A través de la confesión de su culpa ha llegado a la certidumbre de la inocencia del misterioso perdonador que tiene a su lado. «Nosotros hemos cometido crímenes dignos de castigo, pero éste es justo y le condenan igual que a nosotros: ¿por que le insultas? ¿No temes que Dios te castigue por haber humillado a un inocente?». 

Y recuerda lo que había oído contar de Jesús, pocas cosas, y para él poco claras.
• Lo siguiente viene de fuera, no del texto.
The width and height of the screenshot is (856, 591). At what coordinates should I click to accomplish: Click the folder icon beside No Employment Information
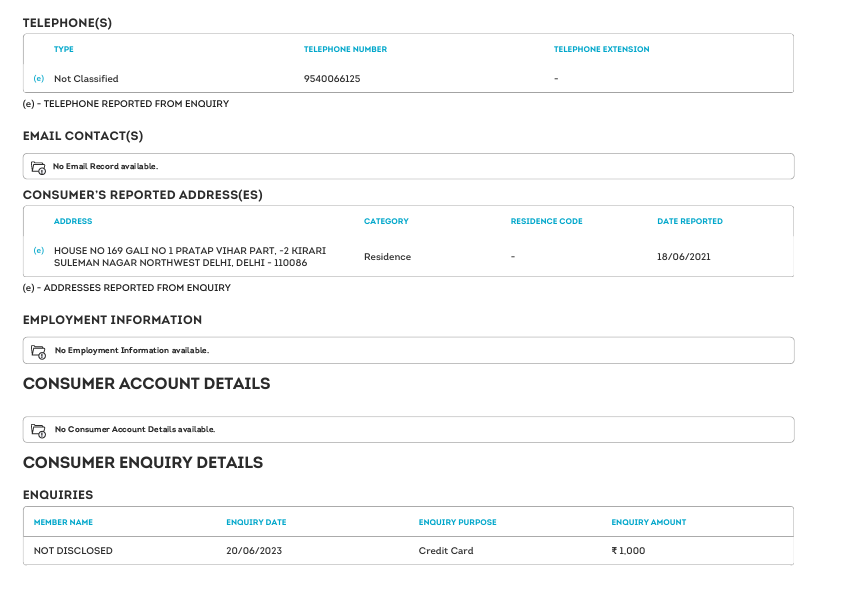tap(39, 351)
Pero sabe que ha hablado de un Reino de paz que él mismo presidirá, y que ha prometido venir al mundo como Rey al fin de los tiempos.



 Entonces, en un ímpetu de fe, como si invocase cierta comunidad entre la sangre que brota de sus manos criminales y la de aquellas manos del inocente, pronuncia una oración, cuya traducción exacta es la siguiente:

 —Jesús, acuérdate de mí, cuando vengas con tu majestad real. 

Hemos sufrido juntos, ¿no reconocerás al que estaba a tu lado en la cruz, al único que te ha defendido cuando todos te ofendían? Los judíos te matan, yo confieso tu inocencia; ellos esperan verte enterrado y olvidado, yo digo que ahora empiezas a reinar y que algún día volverás a este mundo como Rey triunfante; ellos te odian como a un malhechor, yo sólo te pido que te acuerdes de mí, porque sé que eres bueno. Jesús, acuérdate de mí en el día de tu gloria, aunque aún esté lejos aquel día, aunque tarde años y siglos en llegar. Yo estaré en la última fila, pues soy un malhechor justamente condenado a muerte, tú vendrás sobre las nubes del cielo, pero... estamos agonizando muy juntos. ¡Acuérdate de mí en aquel día! Esto me basta. 

¡Qué sublime la oración del primer arrepentido que muere pronunciando el nombre de Jesús! 



Su fe es impresionante, ve un sentenciado a la cruz, y cree: «Tú eres el Rey de los siglos.» Su esperanza es colosal: le pide un recuerdo, dispuesto a esperar contestación miles de años. 

Pero Jesús no se hace esperar. Y su respuesta no es solo instantánea, sino superabundante. No un recuerdo... ¡el Paraíso! No para dentro de miles de años.. ¡hoy mismo! Se lo dice volviendo hacia él la cabeza torturada a impulsos del amor que redime. 

—Hoy estarás conmigo en el Paraíso.

 Estas palabras nos ofrecen un nuevo autorretrato del Corazón de Jesucristo. No ofrece bienes de la tierra. ¿De que serviría al buen ladrón ser bajado de la cruz para andar durante algunos otros años por los caminos del mundo? 



Le promete la vida eterna, la felicidad verdadera, para empezar a gozarla ahora y con él.

  Aquel ladrón había robado. Había quitado a los ricos parte de su riqueza, tal vez robó también a los pobres. Pero Jesús ha tenido siempre por los pecadores, enfermos de una enfermedad más atroz que la del cuerpo, una compasión que no ha querido esconder. ¿No vino para buscar la oveja perdida? Un solo instante de verdadera contrición basta para que él perdone y abrace. El ruego del ladrón queda inmediatamente escuchado. 

Es el último convertido por Jesús en tiempo de su vida mortal. La Iglesia, fundada en aquella promesa de Cristo, lo ha recibido entre sus Santos con el nombre de Dimas. Gran motivo de esperanza para los pecadores, en cuyos oídos no dejan de resonar las palabras de Jesús:

 —¡Padre, perdónales...! 



— Pero también gran motivo de temor. Junto a Dimas estaba el mal ladrón. Los dos vieron lo mismo, los dos sufrieron lo mismo. Y ¡uno muere arrepentido, otro muere blasfemado! El misterio infinitamente respetable de la libertad del hombre en la gracia de Dios.